Morabitino de D. Sancho I (MCM 4235)

O Museu Casa da Moeda guarda no seu acervo uma peça única pelo seu excecional valor, beleza e raridade: o morabitino de D. Sancho I. Cunhado numa altura em que Portugal e a Cristandade Ibérica viviam num clima de tensão com o Islão, o morabitino mostra a associação entre o brasão de armas do reino e o rei que, sendo também um guerreiro, parte para a frente de combate contra os exércitos infiéis. O brasão é formado pelas cinco quinas postas em cruz e carregadas com besantes em aspa, cantonadas por quatro estrelas de sete pontas. O rei surge como o protótipo iconográfico do guerreiro reconquistador que, montado no seu cavalo, empunha numa das mãos a espada longa e na outra segura o cetro rematado pela cruz. Na cabeça, este rei mostra dois atributos que reforçam toda a sua soberania e virilidade: a coroa e a barba.

Para além destes símbolos, o morabitino de D. Sancho I também contém um letreiro cuja função é exaltar a figura do rei como um homem especialmente abençoado por Deus. Nas suas faces podemos ler a seguinte inscrição: + IN N(omin)E P(a)TRIS (e)T FILII (et) SP(iritu)S S(an)C(t)I A(men) / + SANCIVS REX PORTVGALIS (“+ Em nome do Pai, do Filho e do Espírito Santo, Ámen. + Sancho, rei de Portugal”). Ao invocar o mistério da Santíssima Trindade, esta fórmula recorda que D. Sancho I é rei de Portugal pela graça que lhe foi concedida pelo Pai, o Filho e o Espírito Santo. Por outro lado, D. Sancho I é identificado pelo nome próprio e pelo título régio, elementos que surgem na face da moeda que contém a representação equestre. Como é evidente, esta associação parece querer indicar que, na moeda medieval portuguesa, os tipos e os letreiros formam uma verdadeira “unidade de sentido”.

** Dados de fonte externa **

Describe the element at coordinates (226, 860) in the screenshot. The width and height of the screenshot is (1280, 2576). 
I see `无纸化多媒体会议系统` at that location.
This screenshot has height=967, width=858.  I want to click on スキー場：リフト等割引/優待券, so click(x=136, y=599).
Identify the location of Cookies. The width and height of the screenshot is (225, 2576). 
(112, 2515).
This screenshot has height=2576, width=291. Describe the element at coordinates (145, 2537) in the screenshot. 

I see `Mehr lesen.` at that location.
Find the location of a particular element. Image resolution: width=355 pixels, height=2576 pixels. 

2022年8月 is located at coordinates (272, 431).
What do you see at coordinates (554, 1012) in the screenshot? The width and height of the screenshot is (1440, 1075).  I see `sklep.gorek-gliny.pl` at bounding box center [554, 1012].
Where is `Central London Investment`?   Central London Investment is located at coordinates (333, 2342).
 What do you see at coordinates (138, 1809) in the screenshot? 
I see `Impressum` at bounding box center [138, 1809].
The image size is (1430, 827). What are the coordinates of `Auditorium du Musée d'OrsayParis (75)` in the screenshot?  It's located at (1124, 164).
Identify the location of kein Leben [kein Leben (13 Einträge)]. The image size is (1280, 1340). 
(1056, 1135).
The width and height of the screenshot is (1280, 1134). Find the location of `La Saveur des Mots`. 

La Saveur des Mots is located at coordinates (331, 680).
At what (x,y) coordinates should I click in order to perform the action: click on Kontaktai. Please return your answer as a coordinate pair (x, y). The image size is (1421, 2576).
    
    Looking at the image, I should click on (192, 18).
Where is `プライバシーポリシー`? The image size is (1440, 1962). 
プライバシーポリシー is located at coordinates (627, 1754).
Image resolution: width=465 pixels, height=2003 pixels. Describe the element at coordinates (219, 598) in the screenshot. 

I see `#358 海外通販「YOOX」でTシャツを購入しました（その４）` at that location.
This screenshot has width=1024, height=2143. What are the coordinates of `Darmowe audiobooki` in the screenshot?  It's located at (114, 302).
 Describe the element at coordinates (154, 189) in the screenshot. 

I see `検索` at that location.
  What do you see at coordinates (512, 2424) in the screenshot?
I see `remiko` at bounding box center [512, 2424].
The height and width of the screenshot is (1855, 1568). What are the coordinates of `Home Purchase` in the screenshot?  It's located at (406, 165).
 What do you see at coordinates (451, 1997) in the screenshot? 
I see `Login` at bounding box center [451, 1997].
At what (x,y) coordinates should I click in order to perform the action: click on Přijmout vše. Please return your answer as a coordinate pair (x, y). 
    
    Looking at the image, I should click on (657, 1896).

Ao longo do seu reinado, D. Sancho I dedicou-se com especial afinco à reforma política, administrativa e económica do reino e chegou até a impulsionar o (re)povoamento de várias vilas, cidades e regiões do país, nomeadamente através da concessão de cartas de foral a localidades nas Beiras e em Trás-os-Montes. Um dos factos históricos que marcam o seu curto reinado foi a conquista temporária de Silves aos muçulmanos, em 1189. Com o apoio de uma frota que seguia para as Cruzadas do Oriente, D. Sancho I recuperou para a causa cristã uma das mais importantes cidades do Gharb al-Andalus. Mas esta conquista acabou por ser muito efémera, porque, dois anos depois da tomada, já os muçulmanos, sob a liderança do califa almóada, tinham capturado de novo a cidade e avançado em direção às terras do norte.